Extract to read

I've written a program to compute the power spectral density of a signal. The problem I'm having is that the computed spectrum is quite a bit more noisy than it should be (comparing to the spectrum computed by Matlab), especially at low frequencies.


The red in this plot shows the spectrum computed by Matlab's cpsd command (0 overlap, NFFT=window=8192, 200Hz signal), and the green shows my own. There's a constant offset (in the log domain) between them, but that's okay for now. What I'm more concerned about is that my implementation is noisier, especially in the 0-3Hz range. The algorithm I've implemented is

  1. Zero out a vector of length NFFT/2+1, for averaging.
  2. Until there are no more samples:
    1. Read NFFT samples (0-fill the remainder if there are less than NFFT)

Exercise tasks
A) In the spectral density post, in which frequency range is the homemade implementation especially noisy?
B) Duplicate the part of the spectral density post that opens with the words containing "I've written a" and closes with "NFFT/2+1, for averaging.".
C) Rewrite the paragraph of the spectral density post beginning "The red in this plot shows" as a short bulleted list that keeps its main facts.

Raw data
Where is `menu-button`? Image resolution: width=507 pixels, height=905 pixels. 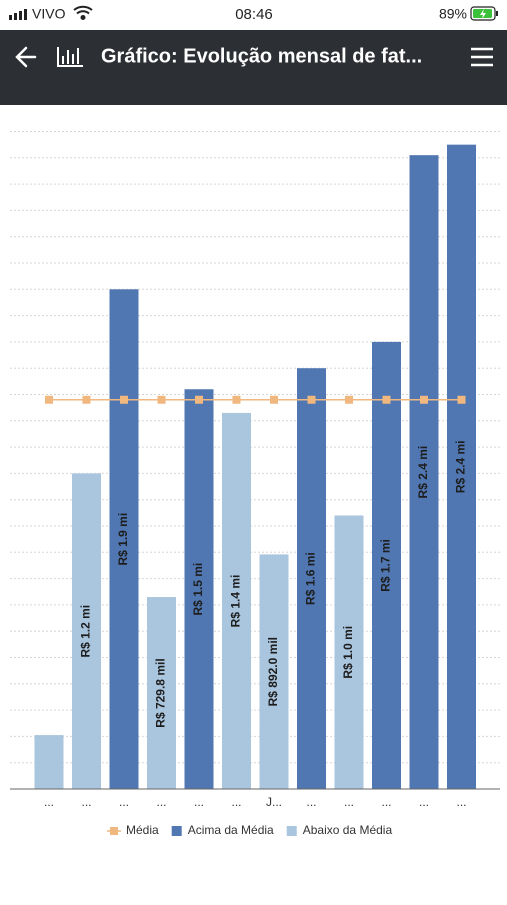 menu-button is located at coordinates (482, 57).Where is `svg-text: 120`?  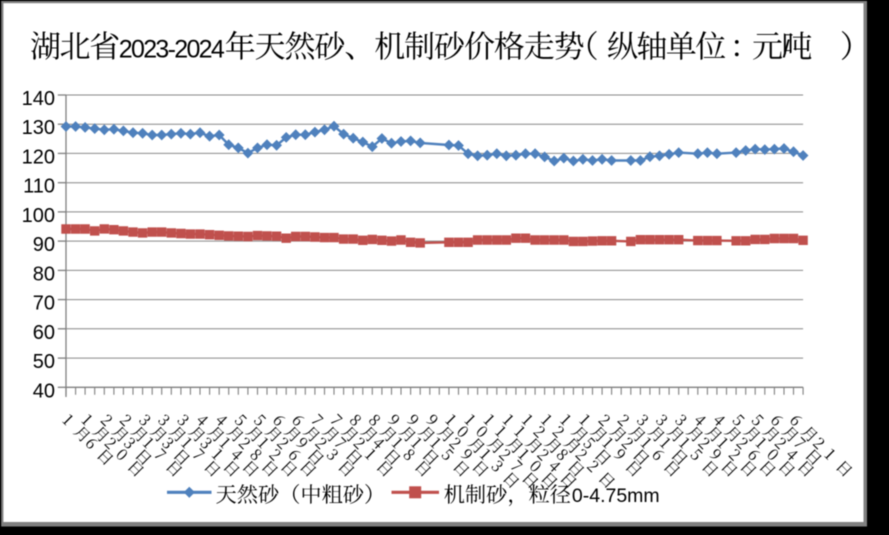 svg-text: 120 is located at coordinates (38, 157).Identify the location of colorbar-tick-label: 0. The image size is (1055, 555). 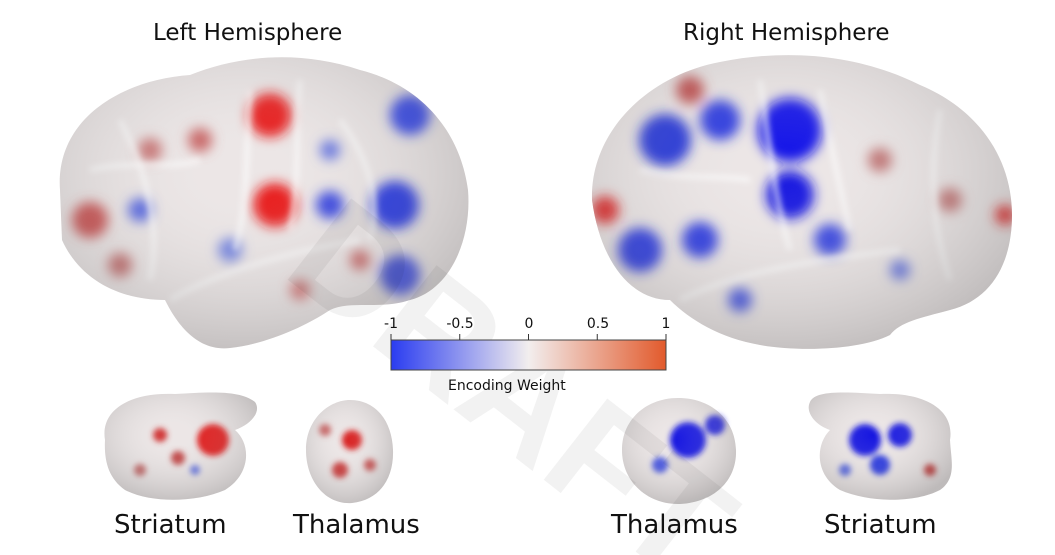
==
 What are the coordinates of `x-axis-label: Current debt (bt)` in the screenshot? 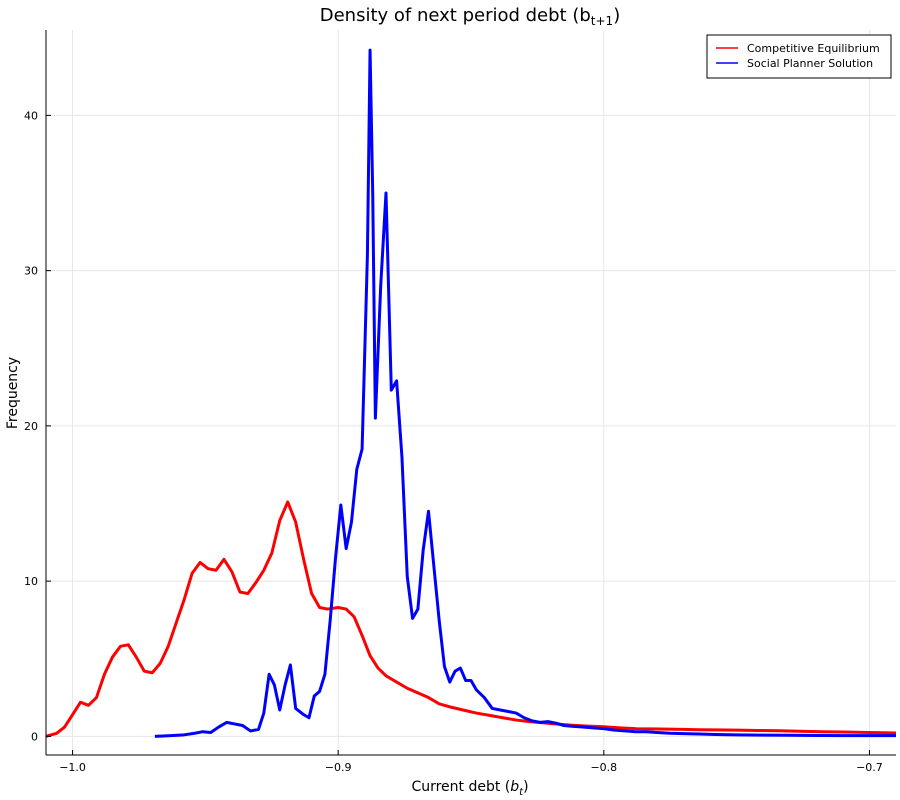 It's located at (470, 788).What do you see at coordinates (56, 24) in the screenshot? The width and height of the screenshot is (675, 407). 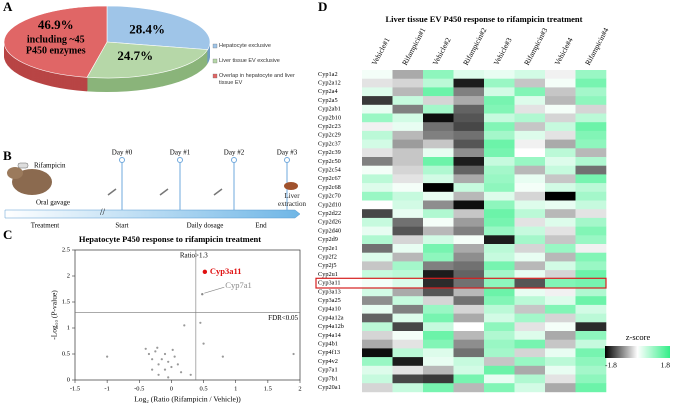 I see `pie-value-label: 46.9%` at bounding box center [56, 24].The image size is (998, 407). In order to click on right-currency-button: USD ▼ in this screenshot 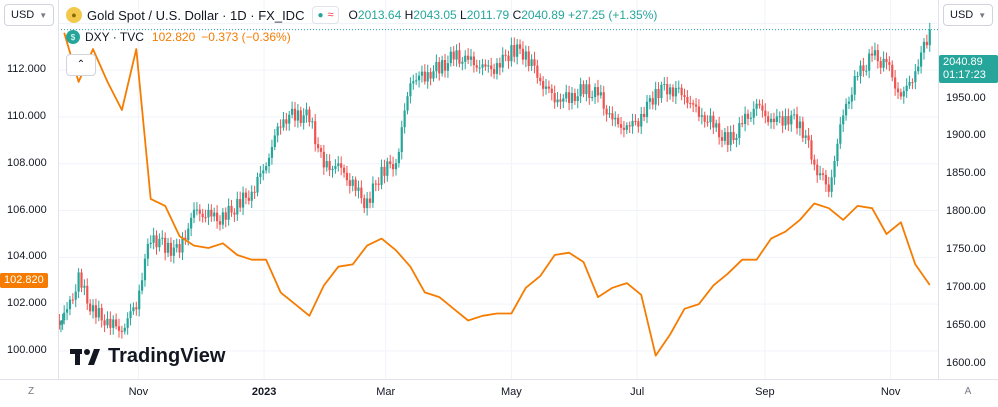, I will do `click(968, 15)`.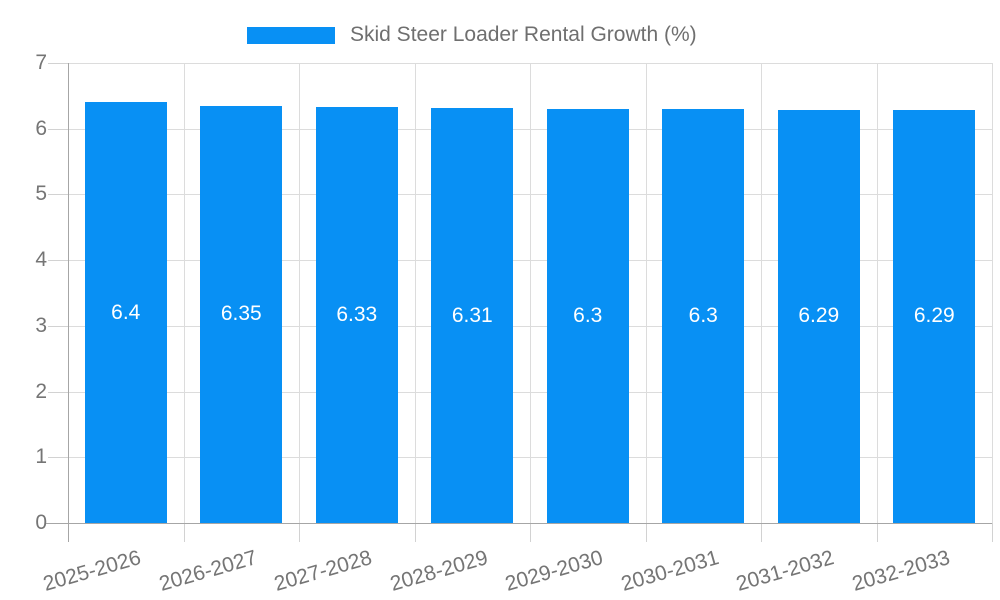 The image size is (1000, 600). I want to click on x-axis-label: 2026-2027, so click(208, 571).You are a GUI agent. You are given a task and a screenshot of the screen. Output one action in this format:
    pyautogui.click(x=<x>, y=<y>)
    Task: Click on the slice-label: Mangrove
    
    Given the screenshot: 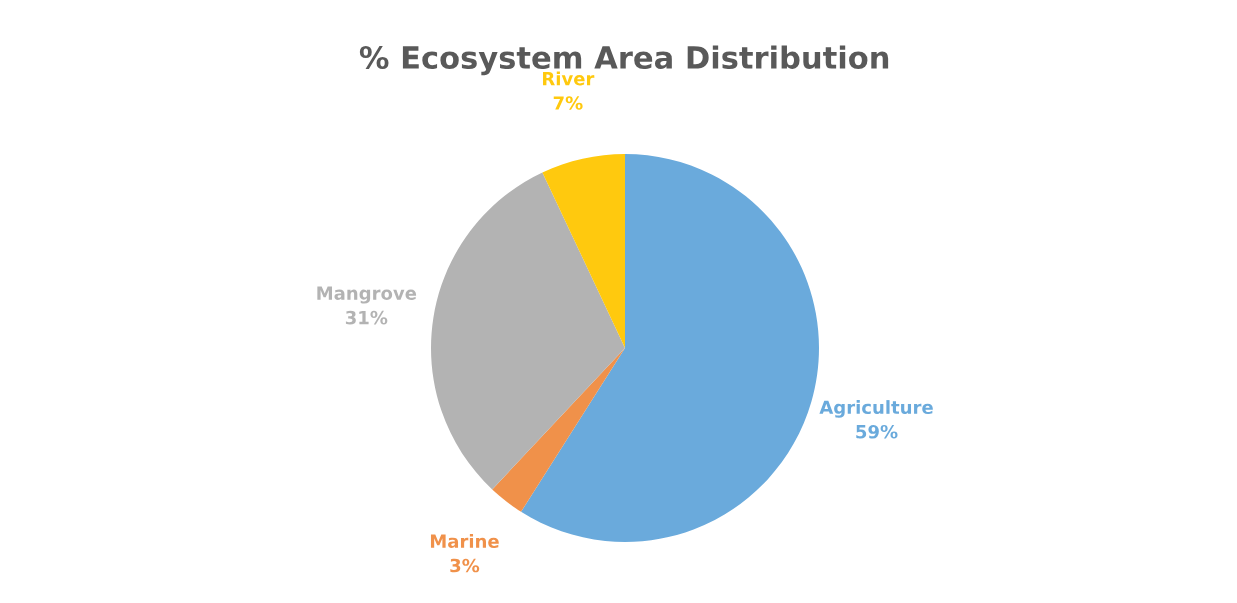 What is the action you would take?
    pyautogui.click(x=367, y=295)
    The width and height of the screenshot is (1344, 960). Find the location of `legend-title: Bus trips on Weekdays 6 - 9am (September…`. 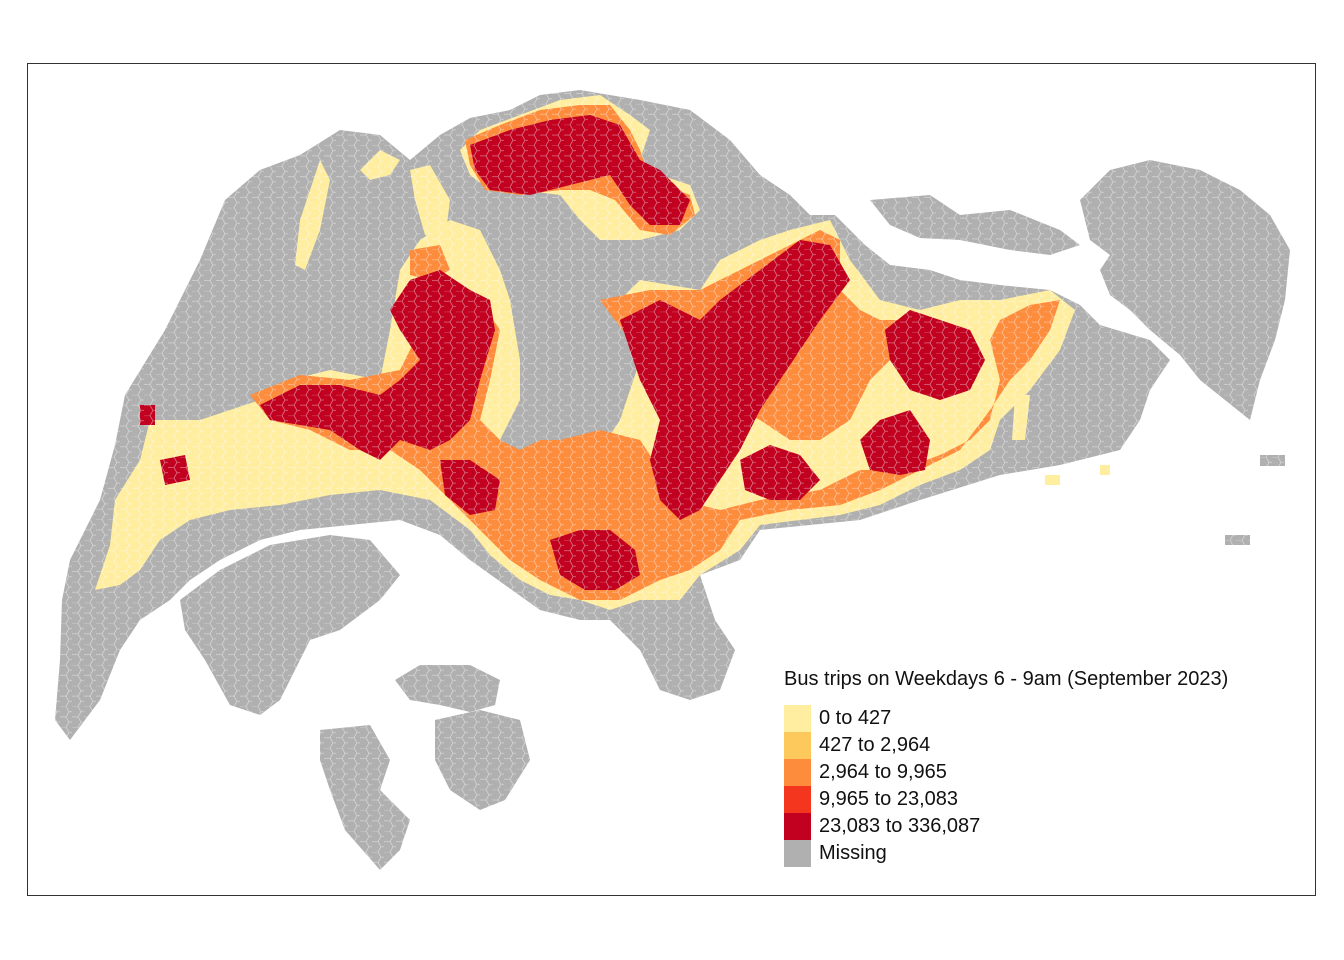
---
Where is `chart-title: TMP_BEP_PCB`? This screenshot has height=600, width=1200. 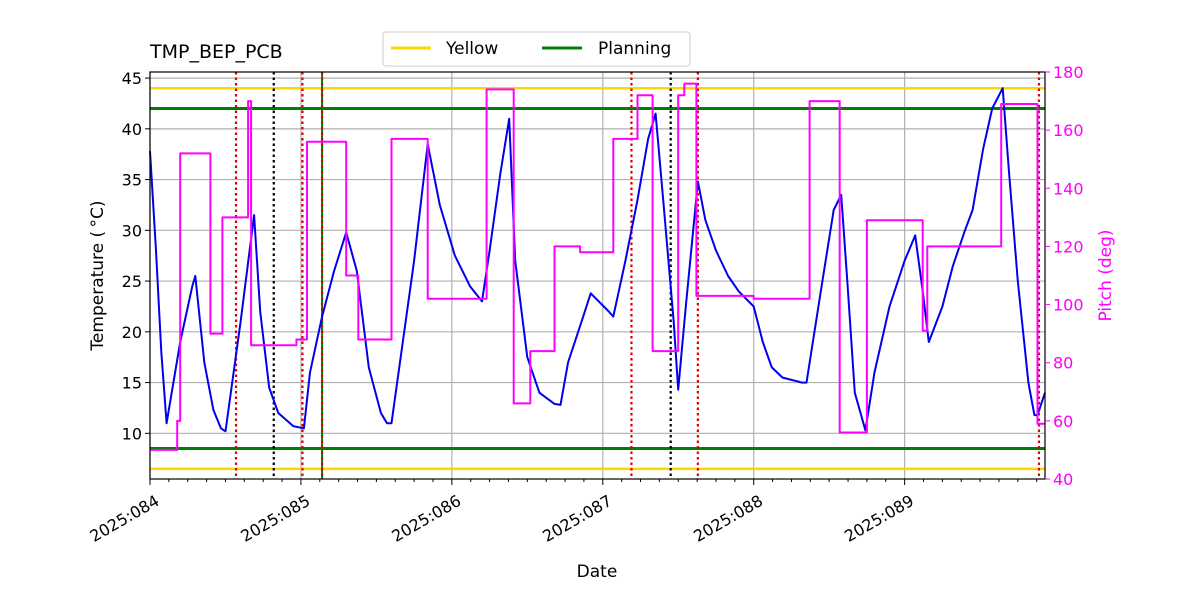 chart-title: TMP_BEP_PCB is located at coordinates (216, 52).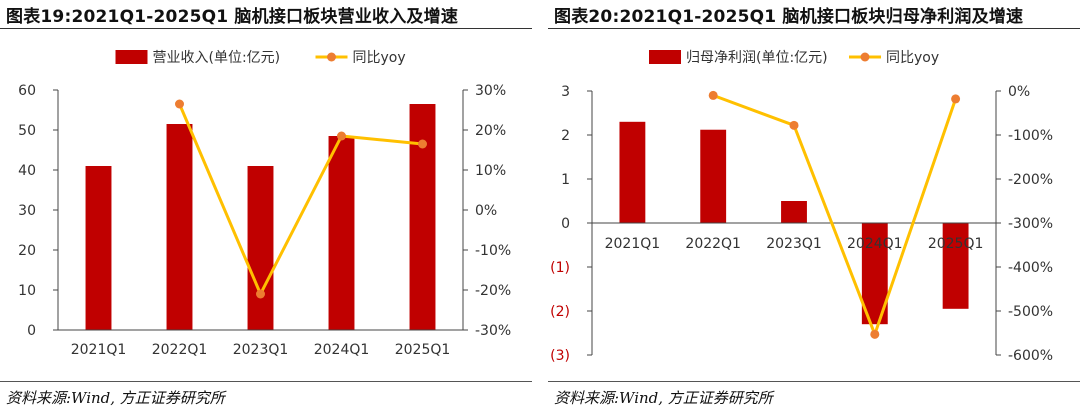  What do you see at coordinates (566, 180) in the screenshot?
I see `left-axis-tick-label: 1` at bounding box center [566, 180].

List of answers
A) The 0-3Hz range.

B)
I've written a program to compute the power spectral density of a signal. The problem I'm having is that the computed spectrum is quite a bit more noisy than it should be (comparing to the spectrum computed by Matlab), especially at low frequencies.


The red in this plot shows the spectrum computed by Matlab's cpsd command (0 overlap, NFFT=window=8192, 200Hz signal), and the green shows my own. There's a constant offset (in the log domain) between them, but that's okay for now. What I'm more concerned about is that my implementation is noisier, especially in the 0-3Hz range. The algorithm I've implemented is

  1. Zero out a vector of length NFFT/2+1, for averaging.

C)
- Red: spectrum from Matlab's cpsd command (0 overlap, NFFT=window=8192, 200Hz signal).
- Green: the spectrum from the author's own implementation.
- The two differ by a constant offset in the log domain, which is acceptable for now.
- The main concern is that the author's implementation is noisier, especially in the 0-3Hz range.
- The implemented algorithm is given next.